• _STATED GOAL_
Among the rows below, reproduce word for word every line from the one containing "The image size is (1024, 576)." through the one containing "pos(904,535)", inclusive.

======== DATASET RECORDS

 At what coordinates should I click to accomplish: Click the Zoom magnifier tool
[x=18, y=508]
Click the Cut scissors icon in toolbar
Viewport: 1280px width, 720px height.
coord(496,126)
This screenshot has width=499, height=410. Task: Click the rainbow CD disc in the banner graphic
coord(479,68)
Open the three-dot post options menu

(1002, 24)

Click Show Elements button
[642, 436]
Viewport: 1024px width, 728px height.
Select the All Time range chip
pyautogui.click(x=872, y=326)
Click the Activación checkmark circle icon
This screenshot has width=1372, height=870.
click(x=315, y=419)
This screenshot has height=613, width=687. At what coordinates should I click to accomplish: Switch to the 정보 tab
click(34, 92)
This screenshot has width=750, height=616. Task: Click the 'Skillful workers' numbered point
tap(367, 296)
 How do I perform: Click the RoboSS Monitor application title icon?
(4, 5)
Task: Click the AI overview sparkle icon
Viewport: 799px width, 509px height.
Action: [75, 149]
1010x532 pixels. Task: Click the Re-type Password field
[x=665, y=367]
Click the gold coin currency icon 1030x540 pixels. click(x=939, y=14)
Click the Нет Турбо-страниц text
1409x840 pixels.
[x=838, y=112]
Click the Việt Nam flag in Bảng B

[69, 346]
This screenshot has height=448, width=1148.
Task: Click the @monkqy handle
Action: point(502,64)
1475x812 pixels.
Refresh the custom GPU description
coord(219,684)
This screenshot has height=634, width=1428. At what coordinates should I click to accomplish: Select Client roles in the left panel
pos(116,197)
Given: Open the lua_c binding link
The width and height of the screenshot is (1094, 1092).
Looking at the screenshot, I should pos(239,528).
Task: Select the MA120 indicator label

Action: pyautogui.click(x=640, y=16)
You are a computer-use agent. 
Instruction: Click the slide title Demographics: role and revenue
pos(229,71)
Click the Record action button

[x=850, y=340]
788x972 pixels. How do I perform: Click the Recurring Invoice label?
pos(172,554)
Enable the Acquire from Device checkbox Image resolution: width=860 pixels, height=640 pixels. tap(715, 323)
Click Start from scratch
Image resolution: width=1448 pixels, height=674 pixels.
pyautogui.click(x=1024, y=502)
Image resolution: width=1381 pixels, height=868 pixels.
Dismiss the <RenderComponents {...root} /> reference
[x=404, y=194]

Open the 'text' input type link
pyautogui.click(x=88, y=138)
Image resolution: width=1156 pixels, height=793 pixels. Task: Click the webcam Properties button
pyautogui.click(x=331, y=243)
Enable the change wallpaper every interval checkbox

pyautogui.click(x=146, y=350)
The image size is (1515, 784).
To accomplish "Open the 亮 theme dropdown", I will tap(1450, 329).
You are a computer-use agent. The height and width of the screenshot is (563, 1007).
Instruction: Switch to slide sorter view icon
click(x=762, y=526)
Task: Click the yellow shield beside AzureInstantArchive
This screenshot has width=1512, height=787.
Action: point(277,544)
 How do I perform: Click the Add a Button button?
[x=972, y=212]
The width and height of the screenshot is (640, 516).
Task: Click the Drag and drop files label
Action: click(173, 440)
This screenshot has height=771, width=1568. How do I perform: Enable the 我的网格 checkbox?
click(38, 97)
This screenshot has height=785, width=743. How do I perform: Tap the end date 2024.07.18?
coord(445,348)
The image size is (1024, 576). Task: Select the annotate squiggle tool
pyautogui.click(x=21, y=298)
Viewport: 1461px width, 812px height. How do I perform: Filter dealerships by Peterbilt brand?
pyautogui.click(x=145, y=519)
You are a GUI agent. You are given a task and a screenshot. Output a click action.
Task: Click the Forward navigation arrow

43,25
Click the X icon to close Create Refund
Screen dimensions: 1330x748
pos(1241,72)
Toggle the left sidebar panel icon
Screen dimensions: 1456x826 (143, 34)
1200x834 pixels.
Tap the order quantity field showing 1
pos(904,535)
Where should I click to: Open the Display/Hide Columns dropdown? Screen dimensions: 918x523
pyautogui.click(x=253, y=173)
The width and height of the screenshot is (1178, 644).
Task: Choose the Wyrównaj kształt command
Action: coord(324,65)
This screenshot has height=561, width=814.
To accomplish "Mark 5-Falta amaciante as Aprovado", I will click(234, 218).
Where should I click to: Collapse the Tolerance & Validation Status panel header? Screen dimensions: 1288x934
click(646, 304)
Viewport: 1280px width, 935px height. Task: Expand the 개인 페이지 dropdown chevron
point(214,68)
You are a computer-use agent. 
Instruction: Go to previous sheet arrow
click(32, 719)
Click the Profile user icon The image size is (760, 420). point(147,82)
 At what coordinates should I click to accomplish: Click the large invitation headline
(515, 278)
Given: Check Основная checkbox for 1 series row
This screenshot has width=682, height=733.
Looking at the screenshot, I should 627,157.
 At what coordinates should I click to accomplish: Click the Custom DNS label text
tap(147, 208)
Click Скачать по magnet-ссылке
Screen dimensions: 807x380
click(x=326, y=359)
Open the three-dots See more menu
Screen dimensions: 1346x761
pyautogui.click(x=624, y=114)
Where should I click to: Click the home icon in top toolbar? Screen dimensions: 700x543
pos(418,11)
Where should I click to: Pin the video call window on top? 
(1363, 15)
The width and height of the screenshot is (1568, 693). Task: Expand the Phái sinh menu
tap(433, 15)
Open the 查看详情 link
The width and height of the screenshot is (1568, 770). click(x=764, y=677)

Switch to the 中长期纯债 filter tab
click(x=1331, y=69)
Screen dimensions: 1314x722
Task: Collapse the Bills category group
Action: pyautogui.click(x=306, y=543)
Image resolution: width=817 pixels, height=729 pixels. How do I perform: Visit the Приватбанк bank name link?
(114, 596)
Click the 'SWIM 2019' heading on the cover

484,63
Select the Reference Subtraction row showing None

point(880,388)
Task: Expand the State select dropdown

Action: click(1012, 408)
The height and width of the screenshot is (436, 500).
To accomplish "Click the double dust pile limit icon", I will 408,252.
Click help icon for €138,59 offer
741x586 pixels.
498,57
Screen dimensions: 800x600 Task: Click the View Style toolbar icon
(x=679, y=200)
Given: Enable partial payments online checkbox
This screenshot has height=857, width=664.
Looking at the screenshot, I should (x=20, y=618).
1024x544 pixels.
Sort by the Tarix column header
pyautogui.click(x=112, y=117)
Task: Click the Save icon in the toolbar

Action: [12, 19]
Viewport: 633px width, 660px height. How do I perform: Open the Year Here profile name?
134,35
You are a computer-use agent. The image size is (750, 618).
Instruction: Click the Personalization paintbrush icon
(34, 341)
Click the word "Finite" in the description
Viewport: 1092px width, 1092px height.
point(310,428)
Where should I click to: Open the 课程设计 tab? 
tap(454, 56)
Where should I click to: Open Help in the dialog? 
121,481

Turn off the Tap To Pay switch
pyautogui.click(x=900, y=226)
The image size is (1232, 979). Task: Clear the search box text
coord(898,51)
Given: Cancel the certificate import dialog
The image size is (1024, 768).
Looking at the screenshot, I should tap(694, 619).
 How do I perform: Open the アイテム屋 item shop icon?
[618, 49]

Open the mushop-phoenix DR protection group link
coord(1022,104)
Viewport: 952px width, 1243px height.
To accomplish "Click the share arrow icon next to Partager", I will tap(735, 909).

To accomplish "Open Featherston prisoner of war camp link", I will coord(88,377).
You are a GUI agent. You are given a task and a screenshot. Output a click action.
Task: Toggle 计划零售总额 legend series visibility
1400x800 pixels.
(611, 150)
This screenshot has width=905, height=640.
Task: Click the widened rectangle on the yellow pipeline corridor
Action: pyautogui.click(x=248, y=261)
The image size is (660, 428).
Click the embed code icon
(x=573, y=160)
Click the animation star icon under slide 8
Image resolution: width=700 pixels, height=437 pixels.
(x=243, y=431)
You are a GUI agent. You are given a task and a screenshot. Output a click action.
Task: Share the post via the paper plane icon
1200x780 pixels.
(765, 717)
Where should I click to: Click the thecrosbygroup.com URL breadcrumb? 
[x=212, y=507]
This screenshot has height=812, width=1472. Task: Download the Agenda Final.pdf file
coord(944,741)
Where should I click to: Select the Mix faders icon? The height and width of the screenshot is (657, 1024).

================

• _ANSWER_
The image size is (1024, 576). Task: Select the annotate squiggle tool
pyautogui.click(x=21, y=298)
Viewport: 1461px width, 812px height. How do I perform: Filter dealerships by Peterbilt brand?
pyautogui.click(x=145, y=519)
You are a GUI agent. You are given a task and a screenshot. Output a click action.
Task: Click the Forward navigation arrow

43,25
Click the X icon to close Create Refund
Screen dimensions: 1330x748
pos(1241,72)
Toggle the left sidebar panel icon
Screen dimensions: 1456x826 (143, 34)
1200x834 pixels.
Tap the order quantity field showing 1
pos(904,535)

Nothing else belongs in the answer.